*STORED RECORDS:*
====

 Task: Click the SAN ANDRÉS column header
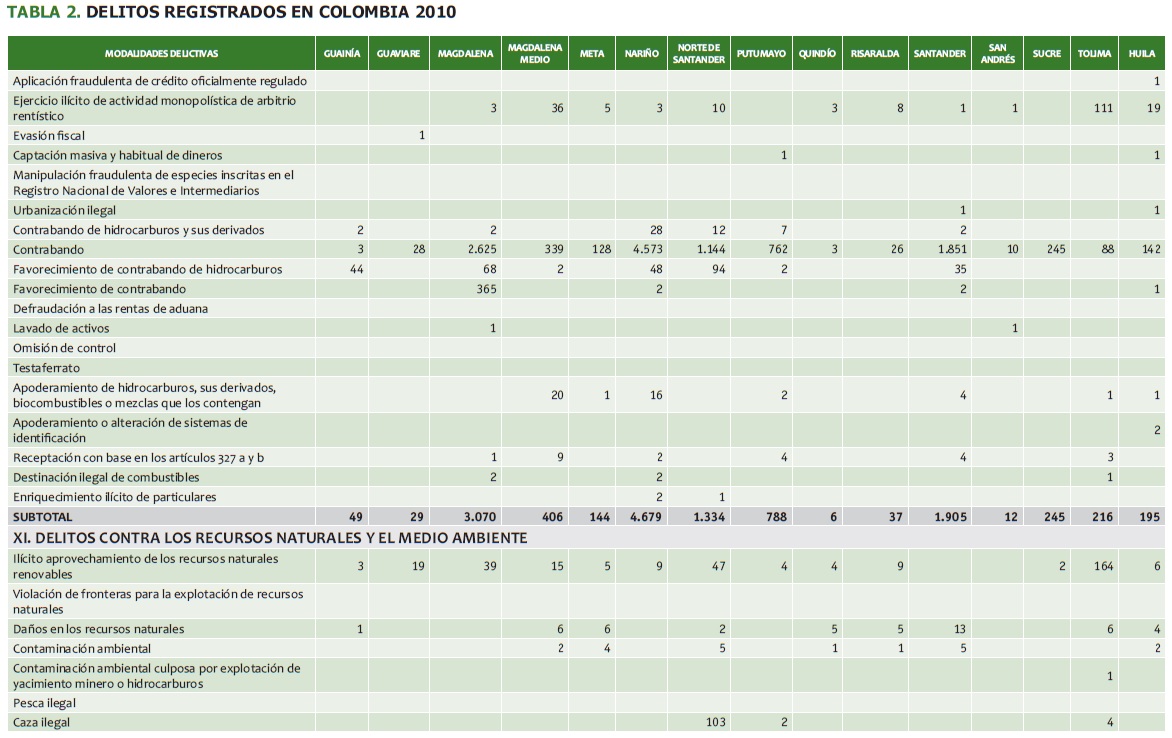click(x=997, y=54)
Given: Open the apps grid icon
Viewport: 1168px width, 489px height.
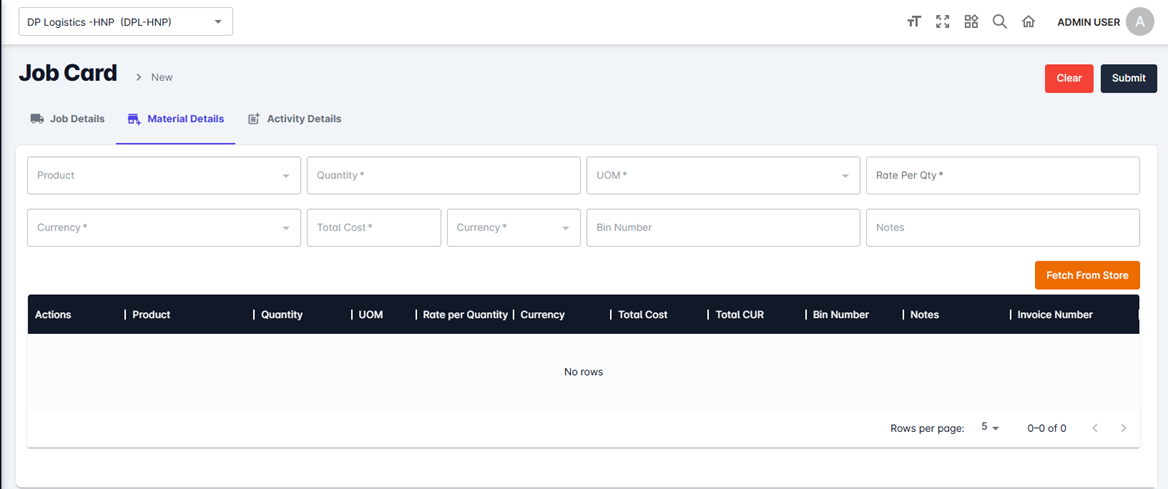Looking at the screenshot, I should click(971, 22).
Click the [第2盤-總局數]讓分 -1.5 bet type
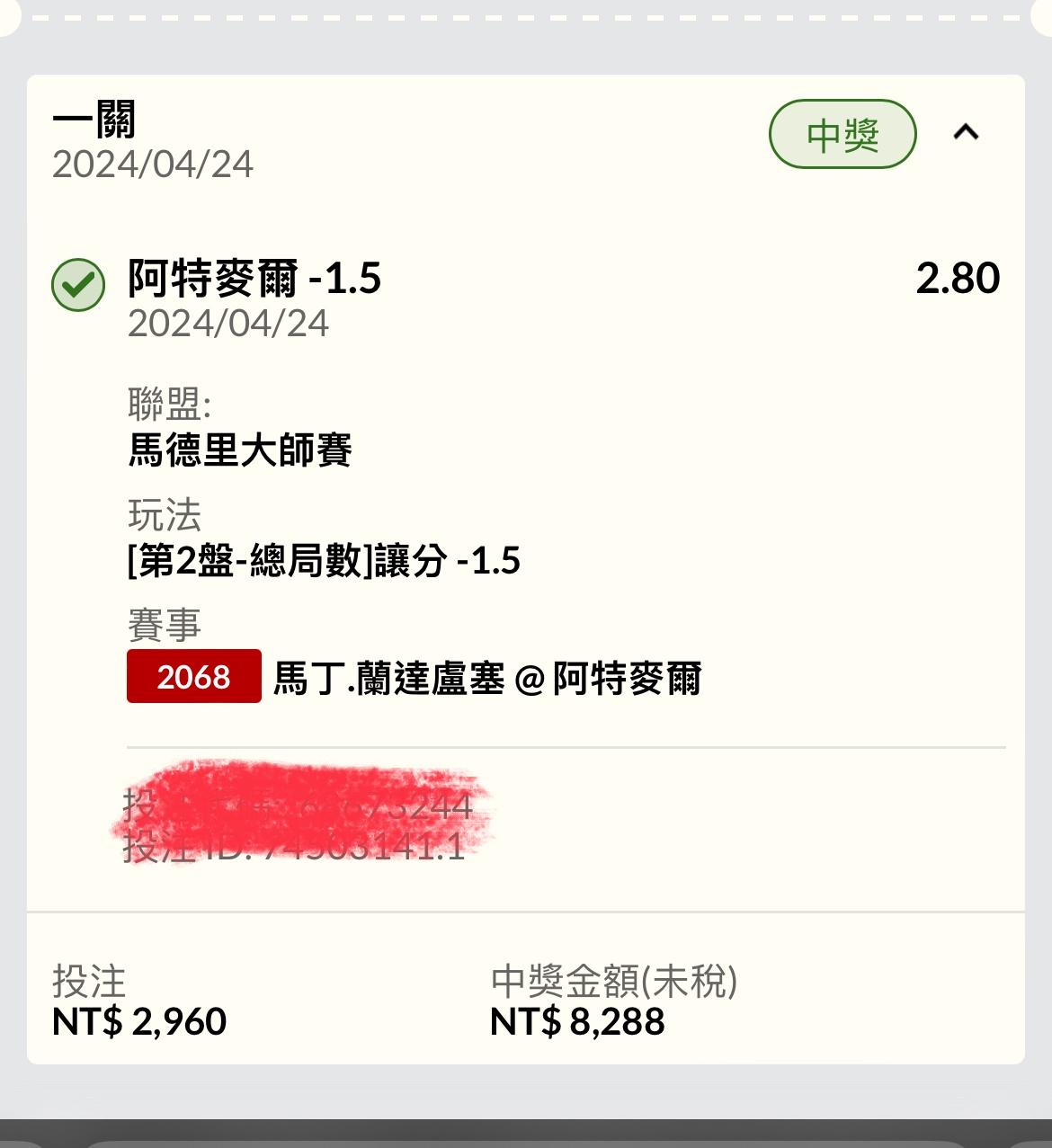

====

*WHAT YOU SHOULD DO:*
Return every one of the rows above word for word, leaving out the pictures.

*TASK RESULT:*
 Task: Click the SAN ANDRÉS column header
click(x=997, y=54)
Given: Open the apps grid icon
Viewport: 1168px width, 489px height.
Looking at the screenshot, I should click(971, 22).
Click the [第2盤-總局數]讓分 -1.5 bet type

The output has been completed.